━━━ SUPPLIED TEXT ━━━
PII Filtering settings

We take the responsibility of access to your database very seriously. As discussed above, we already limit the direct access we have to your data, but some personally-identifiable information or other sensitive values can still come up in query text or logs. To address this, the collector has several settings to filter these before we collect them.

Setting Default Description
filter_log_secret (FILTER_LOG_SECRET) none One or more of none/all/credential/parsing_error/statement_text/statement_parameter/table_data/ops/unidentified (comma separated)
filter_query_sample (FILTER_QUERY_SAMPLE) none Either none or all
filter_query_text (FILTER_QUERY_TEXT) unparsable Either none or unparsable

Our recommended configuration for servers containing highly sensitive data is as follows:

filter_log_secret: all
filter_query_sample: all
filter_query_text: unparsable

Note that this automatically turns off the query sample and EXPLAIN plan features, as they may contain sensitive data in the query text. We are working to provide more fine-grained PII filtering options in the future, including the option to sanitize EXPLAIN plans automatically.
━━━ DATASET ROWS ━━━
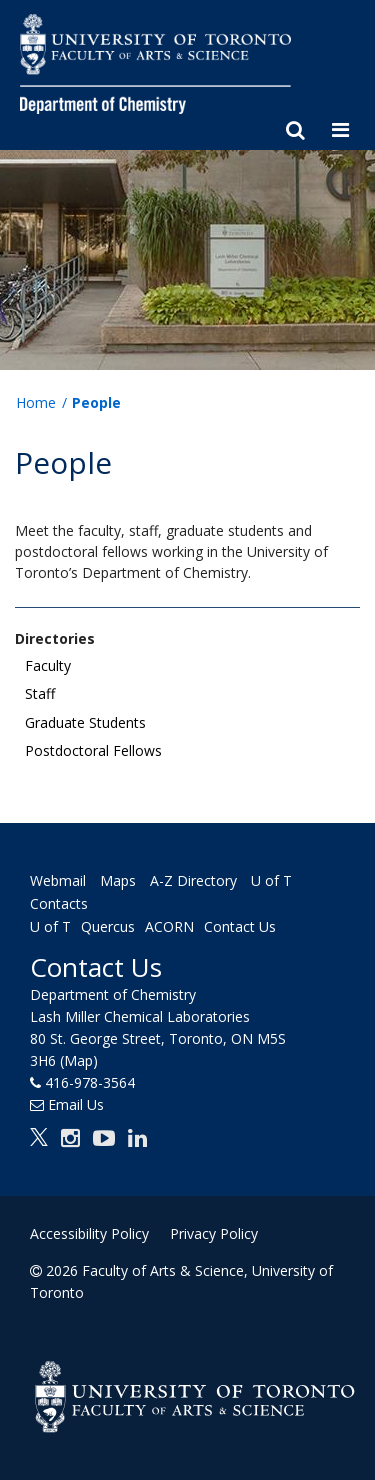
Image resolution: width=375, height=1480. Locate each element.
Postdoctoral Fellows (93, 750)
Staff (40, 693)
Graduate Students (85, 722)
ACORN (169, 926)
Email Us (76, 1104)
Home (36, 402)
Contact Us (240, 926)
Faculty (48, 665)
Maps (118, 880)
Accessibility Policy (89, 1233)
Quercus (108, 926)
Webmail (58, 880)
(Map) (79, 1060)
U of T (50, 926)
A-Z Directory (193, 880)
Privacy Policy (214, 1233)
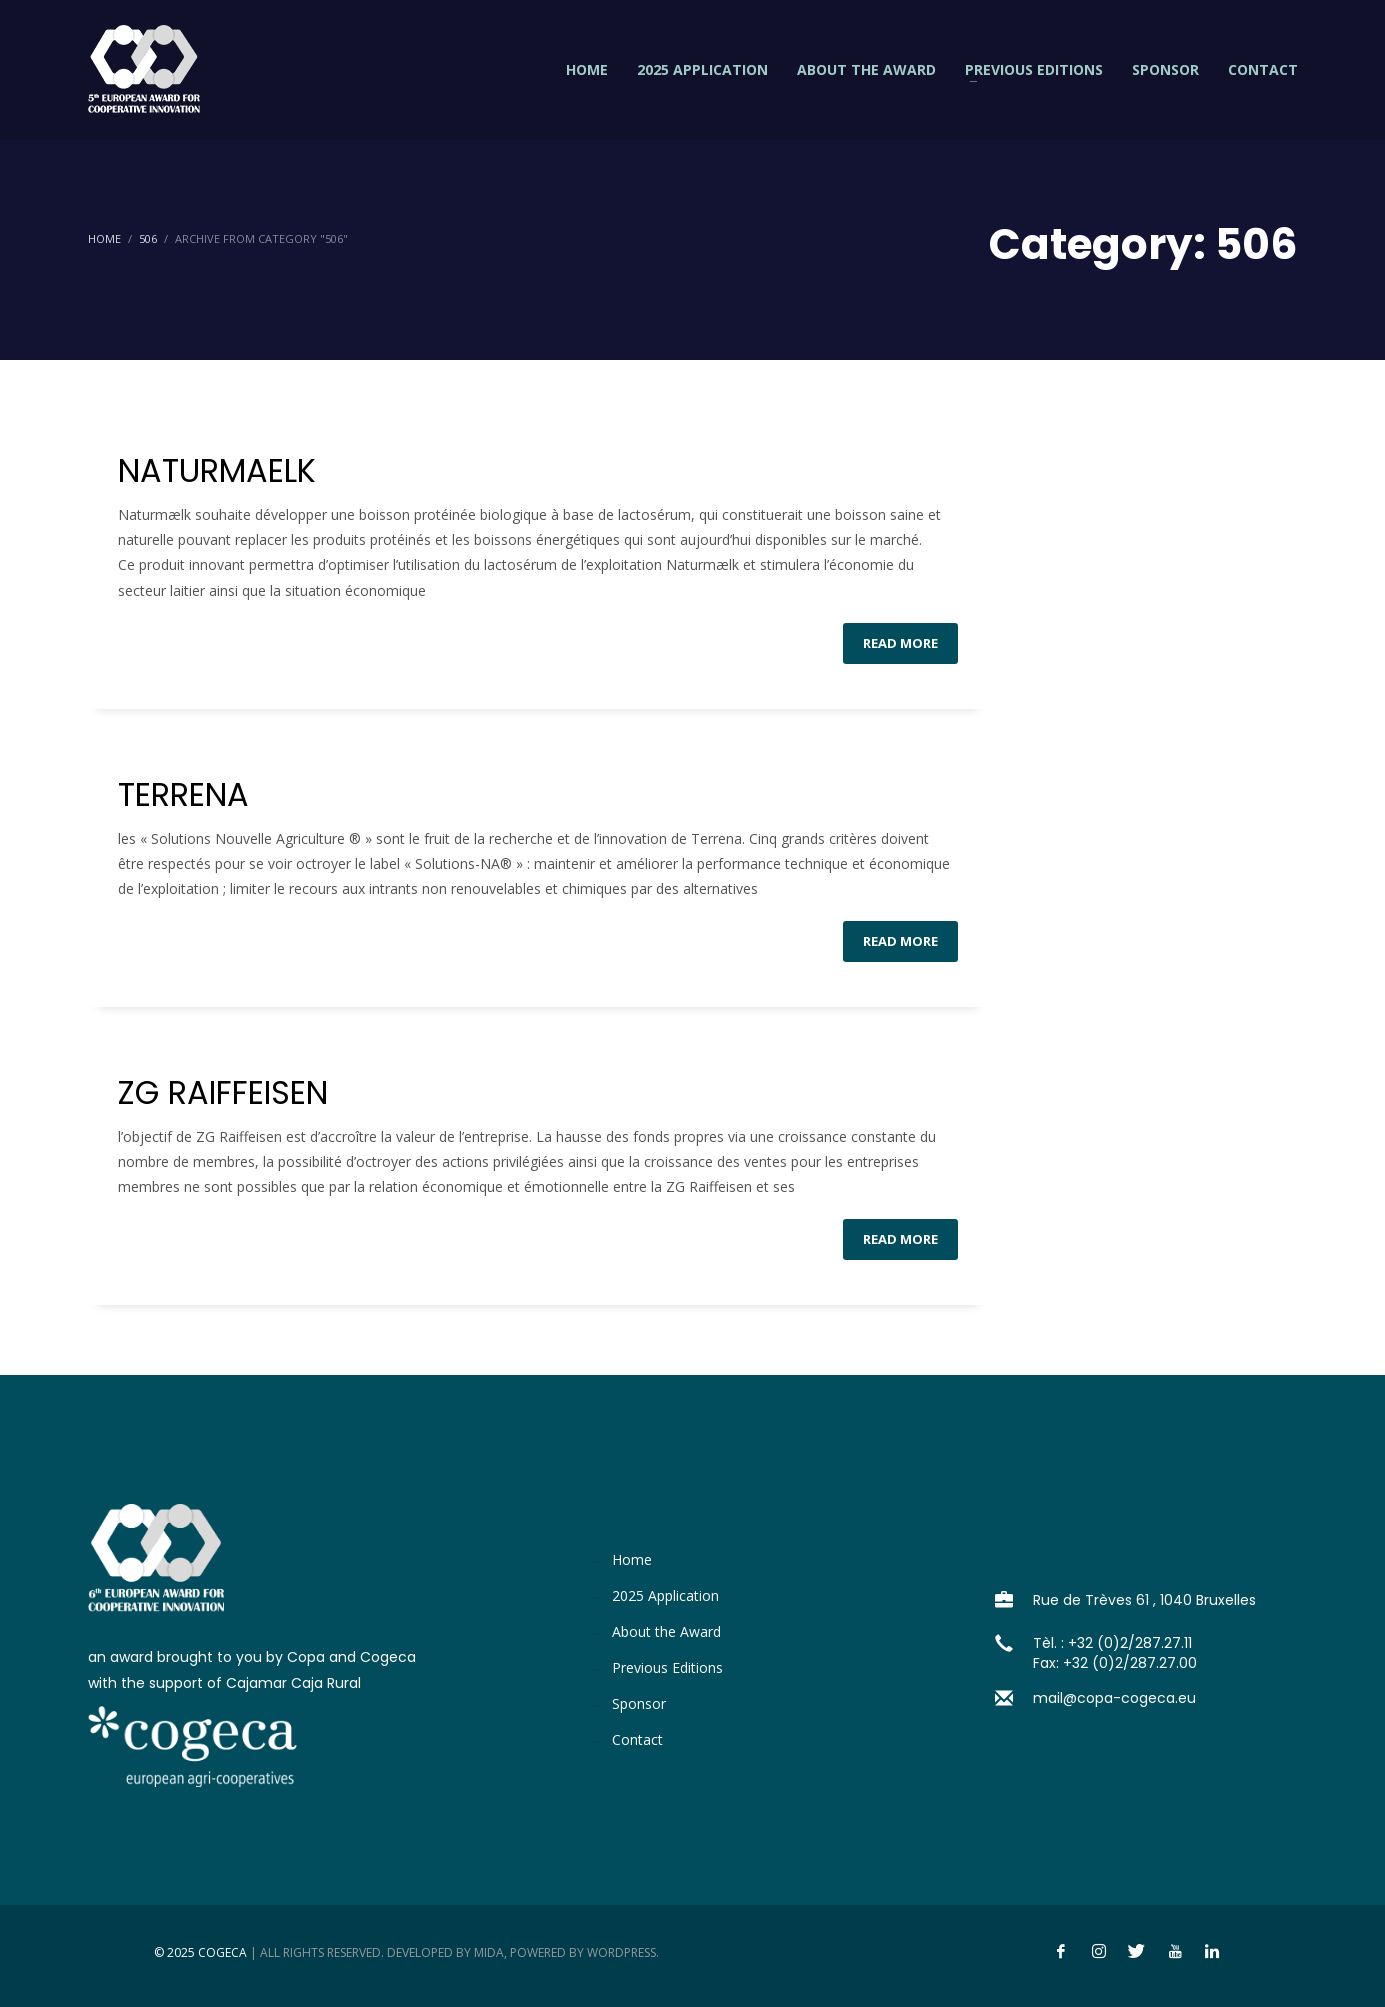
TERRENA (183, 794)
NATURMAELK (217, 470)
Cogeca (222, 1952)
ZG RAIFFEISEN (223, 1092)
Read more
━━━
*EXERCISE REQUIREMENTS:*
a - Copy the PII filtering settings passage word for word, beginning at the words "PII Filtering settings" and stopping after the words "we collect them.".
b - Proceed with the PII filtering settings passage, writing on from its final sentence.
The records are separate material from the PII filtering settings passage.

*RESULTS FOR EACH TASK:*
a -
PII Filtering settings

We take the responsibility of access to your database very seriously. As discussed above, we already limit the direct access we have to your data, but some personally-identifiable information or other sensitive values can still come up in query text or logs. To address this, the collector has several settings to filter these before we collect them.

b -
AWS settings

Only relevant if you are running your database in Amazon RDS or Amazon Aurora. See our RDS/Aurora setup instructions for details.

Note that the aws_endpoint_* settings are only relevant if you are using custom AWS endpoints. See the AWS documentation for details.

Setting Default Description
aws_region (AWS_REGION) auto-detected from hostname Region your AWS server is running in
aws_db_instance_id (AWS_INSTANCE_ID) auto-detected from hostname Instance ID of your AWS server; may need to be set manually when using IP addresses or custom DNS records
aws_access_key_id (AWS_ACCESS_KEY_ID) [none] Only necessary if not using recommended instance roles configuration
aws_secret_access_key (AWS_SECRET_ACCESS_KEY) [none] See above
aws_account_id (AWS_ACCOUNT_ID) [none] If specified, and api_system_scope (see below) is not specified, this is prepended to the auto-generated system scope (optional, can be used to, e.g., differentiate staging from production)
aws_assume_role (AWS_ASSUME_ROLE) [none] If using cross-account role delegation, the ARN of the role to assume; see the AWS documentation for details
aws_endpoint_signing_region (AWS_ENDPOINT_SIGNING_REGION) [none] Region to use for signing requests (optional, usually not required)
aws_endpoint_rds_url (AWS_ENDPOINT_RDS_URL) [none] URL of RDS service (optional, usually not required)
aws_endpoint_ec2_url (AWS_ENDPOINT_EC2_URL) [none] URL of EC2 service (optional, usually not required)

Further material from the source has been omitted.